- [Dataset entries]
▬▬▬▬▬▬

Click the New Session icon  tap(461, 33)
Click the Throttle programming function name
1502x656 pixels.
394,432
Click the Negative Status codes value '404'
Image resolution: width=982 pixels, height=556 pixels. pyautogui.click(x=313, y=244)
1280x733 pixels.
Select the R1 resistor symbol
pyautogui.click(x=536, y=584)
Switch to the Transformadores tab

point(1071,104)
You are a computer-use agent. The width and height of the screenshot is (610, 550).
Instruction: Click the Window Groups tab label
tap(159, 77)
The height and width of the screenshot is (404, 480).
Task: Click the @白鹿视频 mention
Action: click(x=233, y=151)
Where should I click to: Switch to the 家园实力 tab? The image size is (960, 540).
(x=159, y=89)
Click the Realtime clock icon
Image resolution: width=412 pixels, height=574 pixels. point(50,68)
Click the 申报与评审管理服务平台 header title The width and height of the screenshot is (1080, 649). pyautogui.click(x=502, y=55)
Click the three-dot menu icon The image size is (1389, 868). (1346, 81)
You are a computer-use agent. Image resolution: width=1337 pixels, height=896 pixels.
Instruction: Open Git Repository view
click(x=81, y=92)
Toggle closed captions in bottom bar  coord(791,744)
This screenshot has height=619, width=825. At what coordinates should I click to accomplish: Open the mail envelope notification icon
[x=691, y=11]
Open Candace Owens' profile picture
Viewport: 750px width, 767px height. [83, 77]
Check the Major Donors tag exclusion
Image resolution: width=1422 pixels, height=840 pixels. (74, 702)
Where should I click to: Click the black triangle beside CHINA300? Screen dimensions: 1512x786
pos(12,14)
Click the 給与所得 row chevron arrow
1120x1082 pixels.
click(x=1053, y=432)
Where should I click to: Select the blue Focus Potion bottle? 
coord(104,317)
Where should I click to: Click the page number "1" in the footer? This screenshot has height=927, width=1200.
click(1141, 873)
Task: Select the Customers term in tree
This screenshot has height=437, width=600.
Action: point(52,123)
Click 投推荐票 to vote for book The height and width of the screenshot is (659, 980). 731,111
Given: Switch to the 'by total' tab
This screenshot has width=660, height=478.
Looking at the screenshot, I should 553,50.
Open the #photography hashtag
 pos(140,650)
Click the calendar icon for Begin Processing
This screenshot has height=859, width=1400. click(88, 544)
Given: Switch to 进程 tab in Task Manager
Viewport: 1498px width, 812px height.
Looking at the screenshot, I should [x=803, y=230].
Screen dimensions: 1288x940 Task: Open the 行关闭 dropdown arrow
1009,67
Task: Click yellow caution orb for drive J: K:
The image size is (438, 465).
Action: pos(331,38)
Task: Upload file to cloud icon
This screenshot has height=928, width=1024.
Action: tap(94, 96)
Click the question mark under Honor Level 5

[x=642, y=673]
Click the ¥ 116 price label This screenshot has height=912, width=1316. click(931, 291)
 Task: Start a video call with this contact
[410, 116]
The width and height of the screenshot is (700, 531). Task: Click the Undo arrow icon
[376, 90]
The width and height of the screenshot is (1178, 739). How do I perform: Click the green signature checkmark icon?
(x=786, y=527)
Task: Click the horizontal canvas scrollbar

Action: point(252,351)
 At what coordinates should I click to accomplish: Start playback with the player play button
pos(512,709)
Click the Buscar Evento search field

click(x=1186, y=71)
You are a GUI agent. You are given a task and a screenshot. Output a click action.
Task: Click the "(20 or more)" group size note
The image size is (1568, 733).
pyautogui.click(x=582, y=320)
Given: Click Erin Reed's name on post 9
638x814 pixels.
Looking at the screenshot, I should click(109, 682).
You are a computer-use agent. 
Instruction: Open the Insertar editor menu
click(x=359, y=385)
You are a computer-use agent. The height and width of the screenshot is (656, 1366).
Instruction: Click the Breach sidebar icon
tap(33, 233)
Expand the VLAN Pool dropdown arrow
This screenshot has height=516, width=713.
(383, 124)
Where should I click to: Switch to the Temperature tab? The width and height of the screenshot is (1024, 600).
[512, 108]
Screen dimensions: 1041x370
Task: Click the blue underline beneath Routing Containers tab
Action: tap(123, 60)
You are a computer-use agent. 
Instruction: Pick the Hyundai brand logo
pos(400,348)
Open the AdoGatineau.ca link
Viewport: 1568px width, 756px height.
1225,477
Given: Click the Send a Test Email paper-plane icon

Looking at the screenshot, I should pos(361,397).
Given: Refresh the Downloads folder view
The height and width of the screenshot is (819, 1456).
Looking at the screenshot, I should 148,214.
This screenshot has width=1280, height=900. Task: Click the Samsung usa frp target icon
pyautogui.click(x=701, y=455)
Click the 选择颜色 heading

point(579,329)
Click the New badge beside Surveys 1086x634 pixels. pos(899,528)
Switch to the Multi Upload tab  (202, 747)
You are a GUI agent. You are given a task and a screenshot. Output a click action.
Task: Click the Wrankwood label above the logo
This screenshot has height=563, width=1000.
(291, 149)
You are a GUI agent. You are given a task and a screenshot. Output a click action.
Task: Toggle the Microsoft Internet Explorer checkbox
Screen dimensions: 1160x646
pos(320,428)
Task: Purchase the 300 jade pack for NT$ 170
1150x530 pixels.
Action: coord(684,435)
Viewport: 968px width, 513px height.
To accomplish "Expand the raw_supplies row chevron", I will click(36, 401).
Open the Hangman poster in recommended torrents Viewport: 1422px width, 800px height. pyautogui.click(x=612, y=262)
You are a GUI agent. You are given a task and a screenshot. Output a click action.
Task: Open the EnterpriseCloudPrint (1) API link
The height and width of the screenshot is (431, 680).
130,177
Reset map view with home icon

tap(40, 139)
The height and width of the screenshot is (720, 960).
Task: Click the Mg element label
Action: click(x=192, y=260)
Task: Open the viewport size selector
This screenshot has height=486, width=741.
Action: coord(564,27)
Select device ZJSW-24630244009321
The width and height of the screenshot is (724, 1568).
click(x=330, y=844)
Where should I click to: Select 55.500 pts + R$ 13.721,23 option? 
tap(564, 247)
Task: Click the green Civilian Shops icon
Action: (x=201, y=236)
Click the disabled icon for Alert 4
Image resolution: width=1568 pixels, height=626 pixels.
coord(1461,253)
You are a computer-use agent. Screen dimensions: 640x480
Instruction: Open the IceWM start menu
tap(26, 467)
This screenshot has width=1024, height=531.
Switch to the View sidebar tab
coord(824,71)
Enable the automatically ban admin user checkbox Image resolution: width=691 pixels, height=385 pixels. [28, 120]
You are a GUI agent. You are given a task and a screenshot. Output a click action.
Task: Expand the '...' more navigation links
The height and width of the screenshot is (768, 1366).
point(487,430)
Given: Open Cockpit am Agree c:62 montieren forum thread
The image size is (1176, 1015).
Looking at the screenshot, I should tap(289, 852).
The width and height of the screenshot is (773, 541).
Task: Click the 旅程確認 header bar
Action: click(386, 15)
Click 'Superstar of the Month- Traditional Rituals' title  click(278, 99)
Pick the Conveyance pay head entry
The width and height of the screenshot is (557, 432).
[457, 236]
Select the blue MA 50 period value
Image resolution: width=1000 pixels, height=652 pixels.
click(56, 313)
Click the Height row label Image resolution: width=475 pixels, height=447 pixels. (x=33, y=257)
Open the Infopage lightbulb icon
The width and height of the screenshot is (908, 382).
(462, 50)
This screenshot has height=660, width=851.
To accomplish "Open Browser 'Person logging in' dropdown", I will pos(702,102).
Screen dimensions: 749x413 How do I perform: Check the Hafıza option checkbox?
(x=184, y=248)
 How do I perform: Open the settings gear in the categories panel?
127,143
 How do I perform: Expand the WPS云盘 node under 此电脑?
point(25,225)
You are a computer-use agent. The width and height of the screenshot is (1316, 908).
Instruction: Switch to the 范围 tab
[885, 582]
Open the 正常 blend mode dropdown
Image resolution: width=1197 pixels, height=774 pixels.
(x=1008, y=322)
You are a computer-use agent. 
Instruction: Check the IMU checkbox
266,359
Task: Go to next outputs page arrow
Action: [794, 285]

▬▬▬▬▬▬

- [Exercise directions] Will you return exactly the lines above from the one with "Click the Realtime clock icon" down to the one with "Task: Select the Customers term in tree", counting both as part of the range?

- [Output of the task]
Click the Realtime clock icon
Image resolution: width=412 pixels, height=574 pixels. point(50,68)
Click the 申报与评审管理服务平台 header title The width and height of the screenshot is (1080, 649). pyautogui.click(x=502, y=55)
Click the three-dot menu icon The image size is (1389, 868). (1346, 81)
You are a computer-use agent. Image resolution: width=1337 pixels, height=896 pixels.
Instruction: Open Git Repository view
click(x=81, y=92)
Toggle closed captions in bottom bar  coord(791,744)
This screenshot has height=619, width=825. At what coordinates should I click to accomplish: Open the mail envelope notification icon
[x=691, y=11]
Open Candace Owens' profile picture
Viewport: 750px width, 767px height. [83, 77]
Check the Major Donors tag exclusion
Image resolution: width=1422 pixels, height=840 pixels. (74, 702)
Where should I click to: Click the black triangle beside CHINA300? Screen dimensions: 1512x786
pos(12,14)
Click the 給与所得 row chevron arrow
1120x1082 pixels.
click(x=1053, y=432)
Where should I click to: Select the blue Focus Potion bottle? 
coord(104,317)
Where should I click to: Click the page number "1" in the footer? This screenshot has height=927, width=1200.
click(1141, 873)
Task: Select the Customers term in tree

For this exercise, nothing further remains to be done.